Finance staff presented the revisions as necessary to reflect updated revenue estimates and rising costs, most notably a higher contract cost for law-enforcement services. Abigail, the finance presenter, told the council the sheriff’s contract increase was now about 7.4% (roughly $429,000 higher than the current year) after the county provided a one-time subsidy that trimmed an earlier 10% preliminary increase by $126,000. The staff presentation said law enforcement, salaries and benefits make up about 73% of operating expenditures.
The budget motion (Resolution No. 2612) also included a 3.1% wage-scale increase for FY 2026–27, and a package of one-time transfers totaling $282,000 that staff described as: $160,000 to the capital projects fund for self-funding, $50,000 for playground equipment, $40,000 for CDBG project management, $15,000 for parks maintenance equipment, and $17,000 to seed future street-sweeper acquisition. Staff said the city expects an unassigned fund balance of about $12 million at year-end for emergencies and one-time costs.
Council members pressed staff on potential state pension-law changes (AB 1383) and the possible fiscal impact; Abigail estimated a change in pension formula could raise annual retirement costs on the order of $100,000–$150,000, depending on final legislation and bargaining outcomes.

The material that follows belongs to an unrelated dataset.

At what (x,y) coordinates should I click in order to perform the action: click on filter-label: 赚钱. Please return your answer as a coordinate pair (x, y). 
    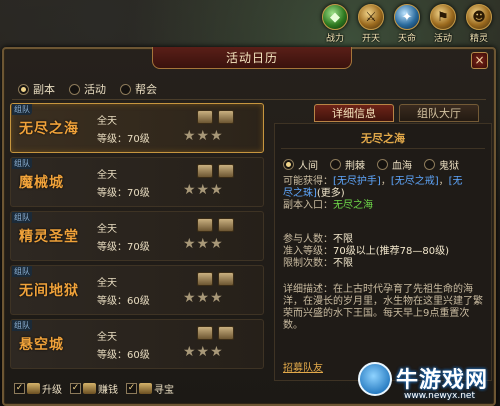
    Looking at the image, I should click on (108, 390). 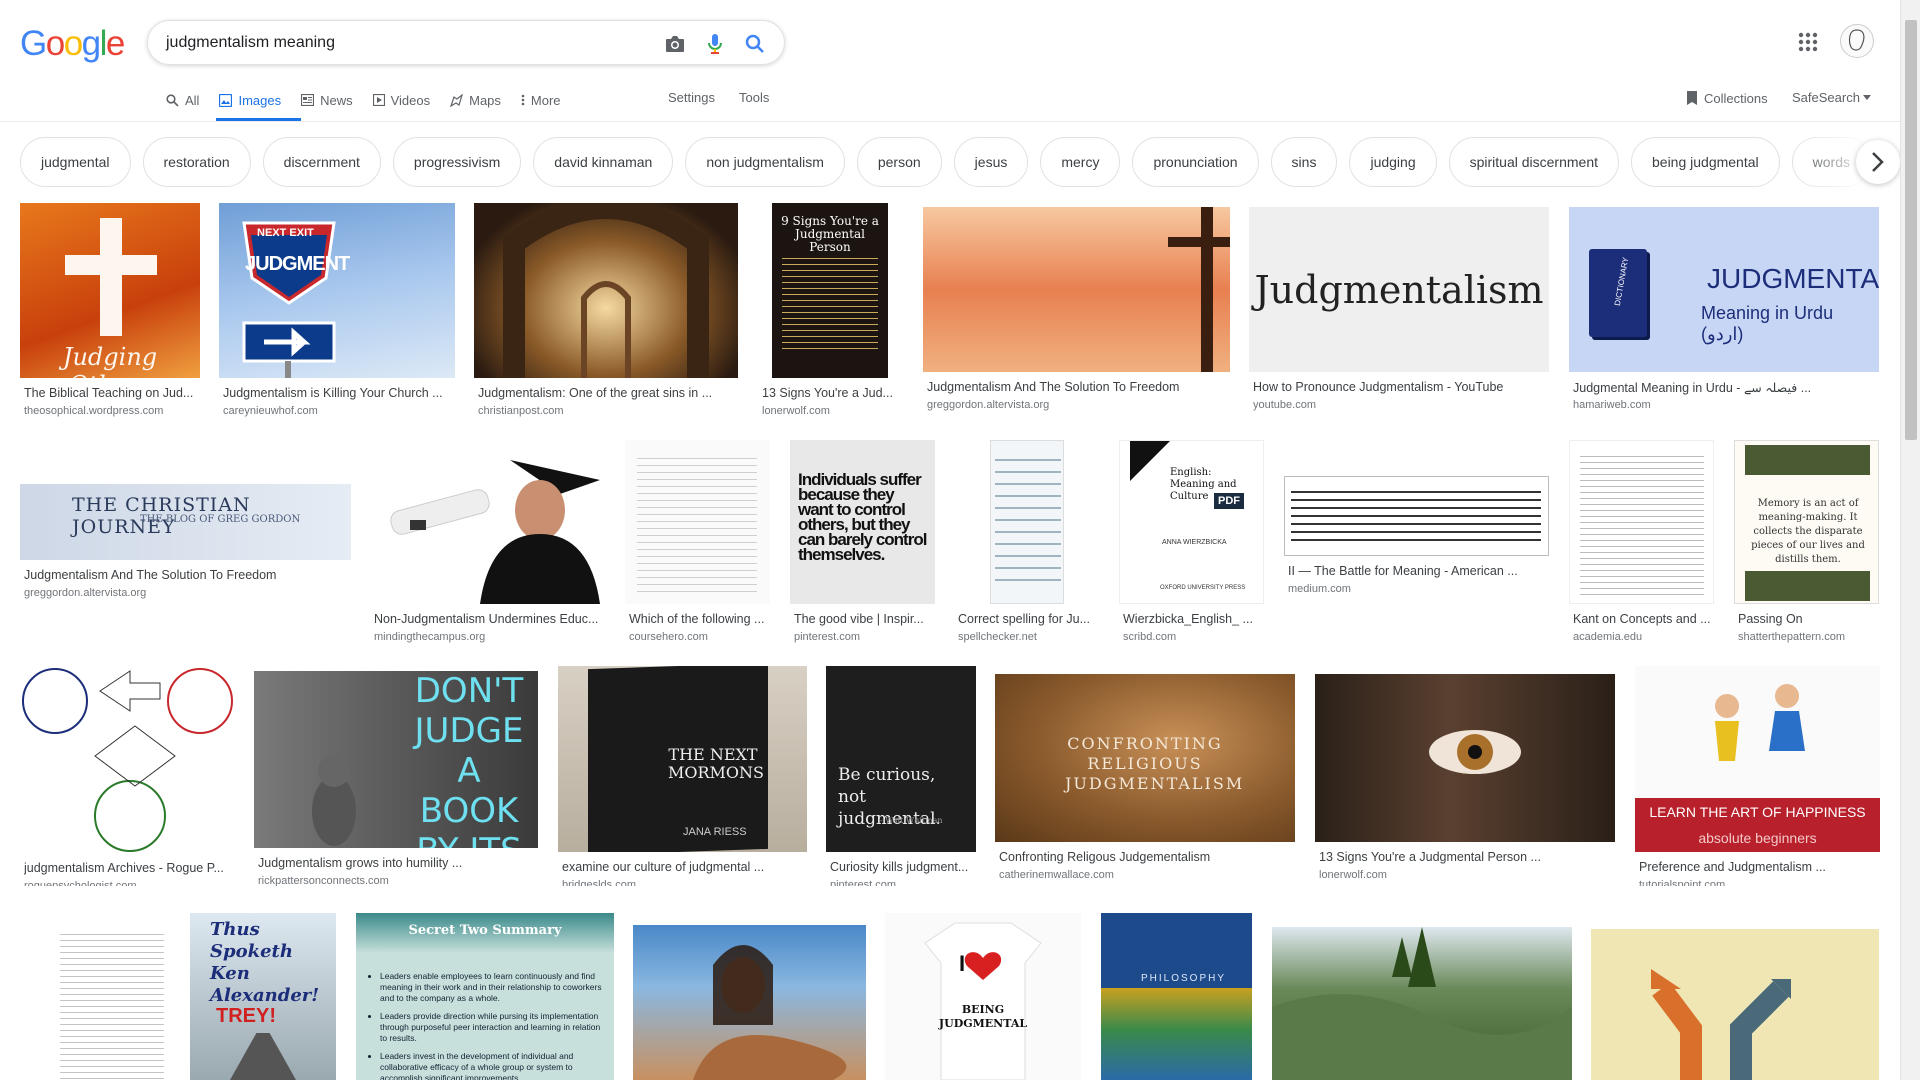 I want to click on google-logo: Google, so click(x=72, y=44).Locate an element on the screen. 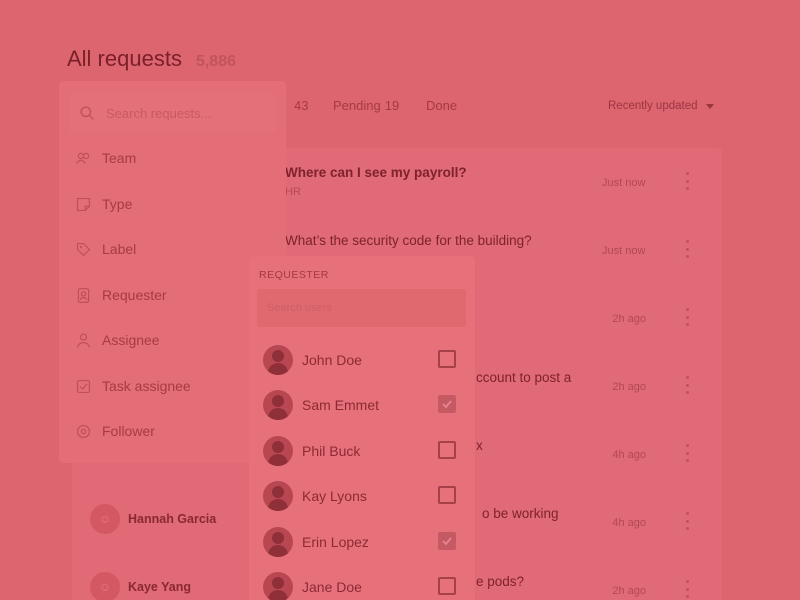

On the consent agenda the council approved routine items and then separately approved amendments to the master citywide user fee schedule to reflect a 3.1% CPI update for most local fees (excluding state-mandated fees, sewer and solar fees) and several administrative adjustments (for example converting adult-sports fees from a per-team to a per-player rate and aligning the summer day camp length with the school district calendar).
The council also approved subcommittee recommendations to allocate $50,000 in contributions to three local nonprofit organizations: $25,000 to 29 Palms Community Food Pantry and Outreach Ministries, Inc.; $15,000 to Reachout Morongo Basin; and $10,000 to Animal Action League.
All formal votes recorded during the meeting were unanimous (5–0). Abigail told the council that although the budget shows a $195,000 SLEF (Supplemental Local Law Enforcement Fund) line, those dollars are grant revenue offset by a corresponding expense line and that any sheriff request over $25,000 would still require a separate council approval.
The council introduced and approved the first reading of Ordinance No. 328 to raise council-member monthly compensation to $700 (effective after the November 2026 election). That ordinance will return for a subsequent reading and final adoption before it takes effect.
The council adjourned after brief city-manager remarks and no additional action on the numerous public-records and surveillance concerns raised during public comment.